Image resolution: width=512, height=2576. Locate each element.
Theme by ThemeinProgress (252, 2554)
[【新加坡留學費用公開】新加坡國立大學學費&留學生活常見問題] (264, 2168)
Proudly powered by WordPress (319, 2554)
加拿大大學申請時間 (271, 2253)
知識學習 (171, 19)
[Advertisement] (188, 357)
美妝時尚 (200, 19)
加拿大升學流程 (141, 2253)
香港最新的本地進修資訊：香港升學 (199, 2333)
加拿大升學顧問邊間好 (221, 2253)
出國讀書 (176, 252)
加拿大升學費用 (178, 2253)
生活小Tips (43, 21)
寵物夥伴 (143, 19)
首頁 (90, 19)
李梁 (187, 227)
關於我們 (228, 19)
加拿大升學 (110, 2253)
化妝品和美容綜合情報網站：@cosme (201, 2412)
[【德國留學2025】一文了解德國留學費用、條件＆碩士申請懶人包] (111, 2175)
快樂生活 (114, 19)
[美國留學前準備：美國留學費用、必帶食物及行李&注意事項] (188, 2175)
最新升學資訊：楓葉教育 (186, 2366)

Exercise goal:
Line by line, output the listing above without alteration.

Exercise answer:
Image resolution: width=512, height=2576. Locate each element.
Theme by ThemeinProgress (252, 2554)
[【新加坡留學費用公開】新加坡國立大學學費&留學生活常見問題] (264, 2168)
Proudly powered by WordPress (319, 2554)
加拿大大學申請時間 (271, 2253)
知識學習 (171, 19)
[Advertisement] (188, 357)
美妝時尚 (200, 19)
加拿大升學流程 (141, 2253)
香港最新的本地進修資訊：香港升學 (199, 2333)
加拿大升學顧問邊間好 (221, 2253)
出國讀書 (176, 252)
加拿大升學費用 (178, 2253)
生活小Tips (43, 21)
寵物夥伴 (143, 19)
首頁 (90, 19)
李梁 (187, 227)
關於我們 (228, 19)
加拿大升學 (110, 2253)
化妝品和美容綜合情報網站：@cosme (201, 2412)
[【德國留學2025】一文了解德國留學費用、條件＆碩士申請懶人包] (111, 2175)
快樂生活 (114, 19)
[美國留學前準備：美國留學費用、必帶食物及行李&注意事項] (188, 2175)
最新升學資訊：楓葉教育 (186, 2366)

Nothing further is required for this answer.